> **Task statement**: Reproduce word for word the lines between those holding "Task: Delete the" and "Click the Amount", inclusive, and nothing else from the data below.

> **Task material**:
########################################
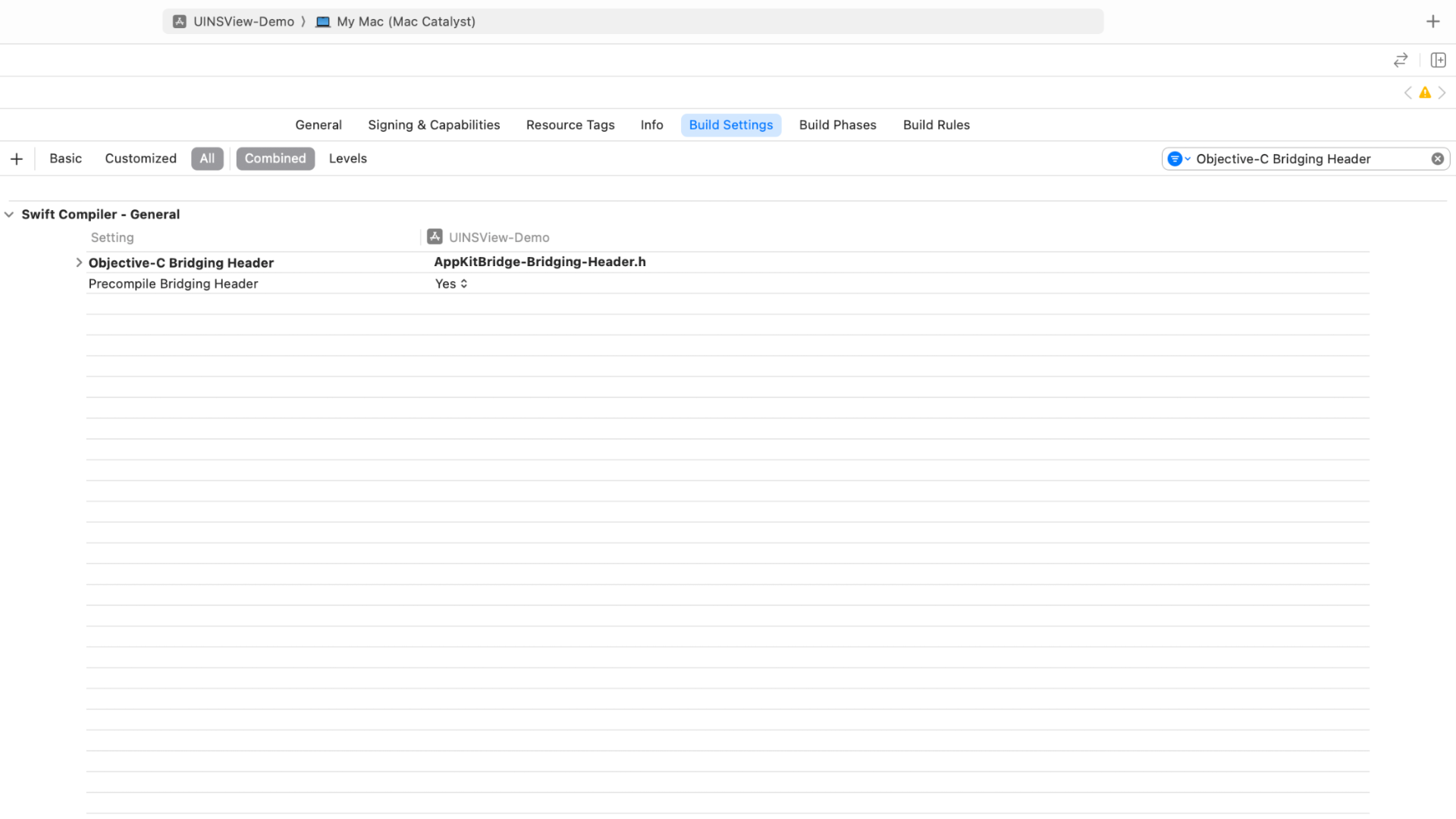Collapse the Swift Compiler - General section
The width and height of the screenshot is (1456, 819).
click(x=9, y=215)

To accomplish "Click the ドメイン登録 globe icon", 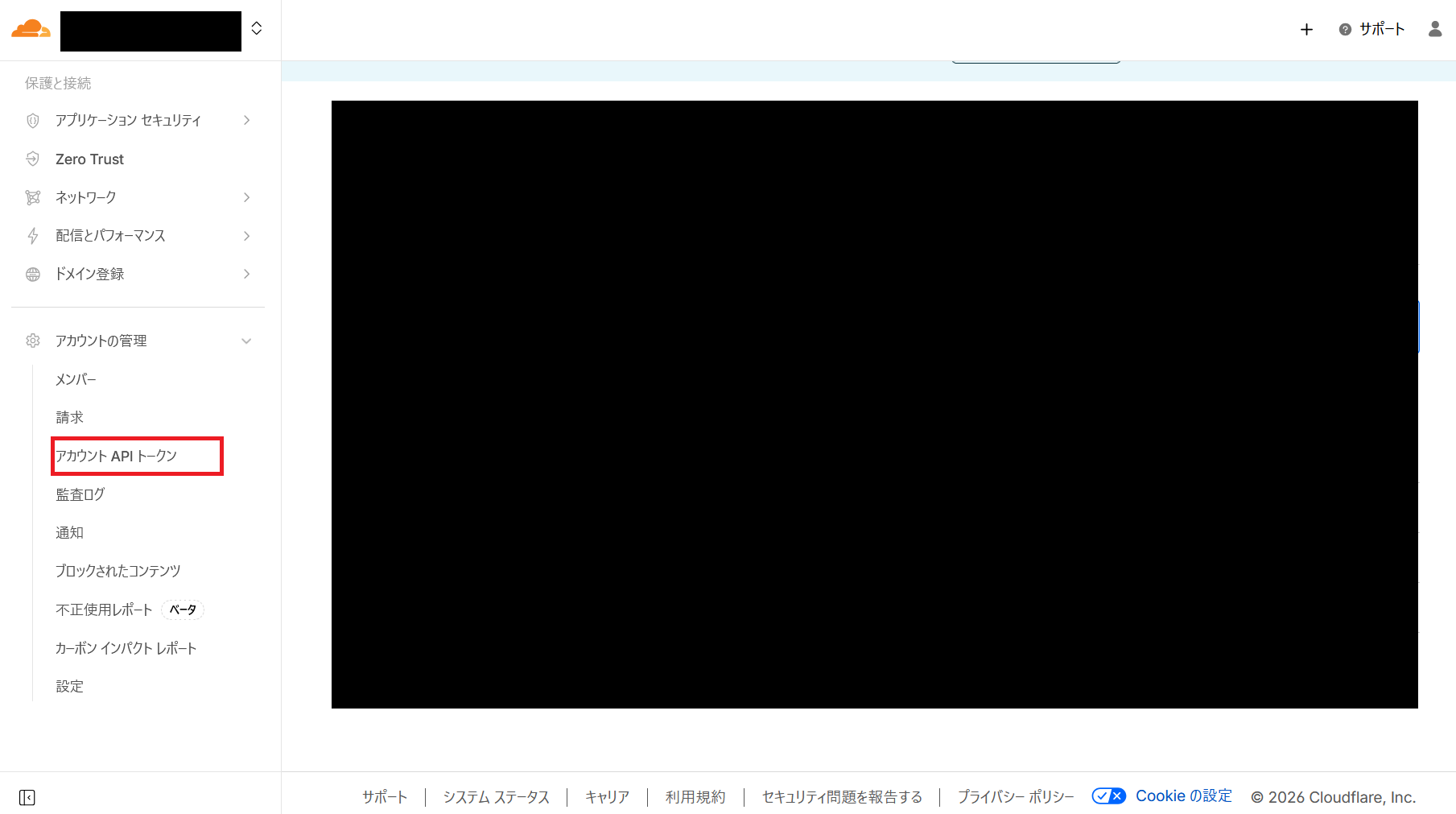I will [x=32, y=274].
########################################
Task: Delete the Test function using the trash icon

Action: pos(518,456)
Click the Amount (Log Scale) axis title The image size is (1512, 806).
########################################
> **Exercise response**:
Task: Delete the Test function using the trash icon

Action: pos(518,456)
Click the Amount (Log Scale) axis title The image size is (1512, 806).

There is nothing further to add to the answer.